The way the link between companies and spammers usually works is that the spammer is contracted at arms length as an 'affiliate' and is paid per lead. The company will try to be willfully ignorant of the tactics being used so they can claim that they just have an affiliate program and they don't know how the traffic is generated.
Edit: To clarify, I'm not saying that this is what Airbnb did. In fact the original post said the emails had clean urls without referral IDs. To me that suggests a sloppy internal campaign with no metrics.
yeah, any company caught doing something like this would likely respond pretty much just like this, intentional or not.

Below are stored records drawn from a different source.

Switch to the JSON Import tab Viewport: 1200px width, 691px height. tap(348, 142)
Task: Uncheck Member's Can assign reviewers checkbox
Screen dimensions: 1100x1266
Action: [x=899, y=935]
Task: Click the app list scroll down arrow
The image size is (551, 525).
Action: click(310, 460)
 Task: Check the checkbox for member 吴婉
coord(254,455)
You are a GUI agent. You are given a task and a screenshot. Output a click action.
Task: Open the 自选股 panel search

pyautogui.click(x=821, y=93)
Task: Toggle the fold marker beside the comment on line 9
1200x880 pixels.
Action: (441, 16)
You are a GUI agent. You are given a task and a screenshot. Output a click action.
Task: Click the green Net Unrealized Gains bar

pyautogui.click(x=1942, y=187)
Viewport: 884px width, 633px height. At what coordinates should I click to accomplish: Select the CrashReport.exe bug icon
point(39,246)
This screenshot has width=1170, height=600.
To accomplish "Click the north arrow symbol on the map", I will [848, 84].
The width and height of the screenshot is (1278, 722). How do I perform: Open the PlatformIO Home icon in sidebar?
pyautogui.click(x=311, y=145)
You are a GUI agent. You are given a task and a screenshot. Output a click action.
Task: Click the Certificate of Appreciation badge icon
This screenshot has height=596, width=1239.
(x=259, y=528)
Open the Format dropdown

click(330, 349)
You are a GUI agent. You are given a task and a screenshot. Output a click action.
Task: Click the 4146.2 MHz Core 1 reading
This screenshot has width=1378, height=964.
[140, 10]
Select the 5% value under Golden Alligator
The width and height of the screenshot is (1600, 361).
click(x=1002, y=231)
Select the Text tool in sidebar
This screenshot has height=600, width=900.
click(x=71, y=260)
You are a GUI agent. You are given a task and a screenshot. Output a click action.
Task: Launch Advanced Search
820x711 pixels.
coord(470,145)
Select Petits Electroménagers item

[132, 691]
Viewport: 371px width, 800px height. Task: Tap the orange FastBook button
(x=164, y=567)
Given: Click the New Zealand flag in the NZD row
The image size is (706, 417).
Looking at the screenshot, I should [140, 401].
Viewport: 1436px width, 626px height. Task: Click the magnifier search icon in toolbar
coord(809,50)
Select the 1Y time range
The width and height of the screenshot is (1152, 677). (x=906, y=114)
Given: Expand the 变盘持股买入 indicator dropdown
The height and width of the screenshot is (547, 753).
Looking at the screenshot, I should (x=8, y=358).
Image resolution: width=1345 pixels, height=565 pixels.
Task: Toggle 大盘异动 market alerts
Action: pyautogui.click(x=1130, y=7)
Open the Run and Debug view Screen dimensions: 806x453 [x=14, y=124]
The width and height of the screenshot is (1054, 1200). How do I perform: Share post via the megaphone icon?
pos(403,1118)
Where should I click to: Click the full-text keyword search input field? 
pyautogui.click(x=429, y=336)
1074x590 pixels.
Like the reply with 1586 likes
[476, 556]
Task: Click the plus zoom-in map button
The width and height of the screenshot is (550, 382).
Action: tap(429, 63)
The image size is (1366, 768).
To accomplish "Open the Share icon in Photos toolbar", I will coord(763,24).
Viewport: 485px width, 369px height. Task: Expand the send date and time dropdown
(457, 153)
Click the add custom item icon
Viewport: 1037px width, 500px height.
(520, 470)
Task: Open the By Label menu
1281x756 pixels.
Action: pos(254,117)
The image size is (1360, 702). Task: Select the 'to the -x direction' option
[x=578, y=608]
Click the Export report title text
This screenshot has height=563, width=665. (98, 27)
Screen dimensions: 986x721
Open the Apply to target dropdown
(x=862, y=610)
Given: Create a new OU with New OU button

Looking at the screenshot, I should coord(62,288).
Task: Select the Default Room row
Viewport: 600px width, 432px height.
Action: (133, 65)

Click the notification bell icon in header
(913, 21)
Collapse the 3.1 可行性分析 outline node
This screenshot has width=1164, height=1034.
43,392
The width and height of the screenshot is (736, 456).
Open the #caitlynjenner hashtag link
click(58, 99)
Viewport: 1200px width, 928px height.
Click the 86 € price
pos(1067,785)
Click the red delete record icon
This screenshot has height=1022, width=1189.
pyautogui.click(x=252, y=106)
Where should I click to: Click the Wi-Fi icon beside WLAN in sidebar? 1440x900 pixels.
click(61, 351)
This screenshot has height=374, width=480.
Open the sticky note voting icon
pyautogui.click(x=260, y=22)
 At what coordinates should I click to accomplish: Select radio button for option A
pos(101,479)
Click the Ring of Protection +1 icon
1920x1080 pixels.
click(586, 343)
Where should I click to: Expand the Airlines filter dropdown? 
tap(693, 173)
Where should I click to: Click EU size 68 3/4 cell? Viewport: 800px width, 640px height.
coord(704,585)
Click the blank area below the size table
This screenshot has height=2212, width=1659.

rogue contractors or unauthorized employees, they were acting without the knowledge/consent of higher ups, they've since been fired or contracts terminated, etc..
Your description presumes too much that the company intends the result. It is true that there are some willfully ignorant companies. However companies that try to have good affiliate programs often find those programs difficult to police.
Until you have specific evidence otherwise in any particular case, it is best not to be too fast to ascribe to malice. (Of course that benefit of the doubt is exactly what unethical companies are hoping to take advantage of.)
Edit: To clarify, I'm not saying that this is what Airbnb did. In fact the original post said the emails had clean urls without referral IDs. To me that suggests a sloppy internal campaign with no metrics.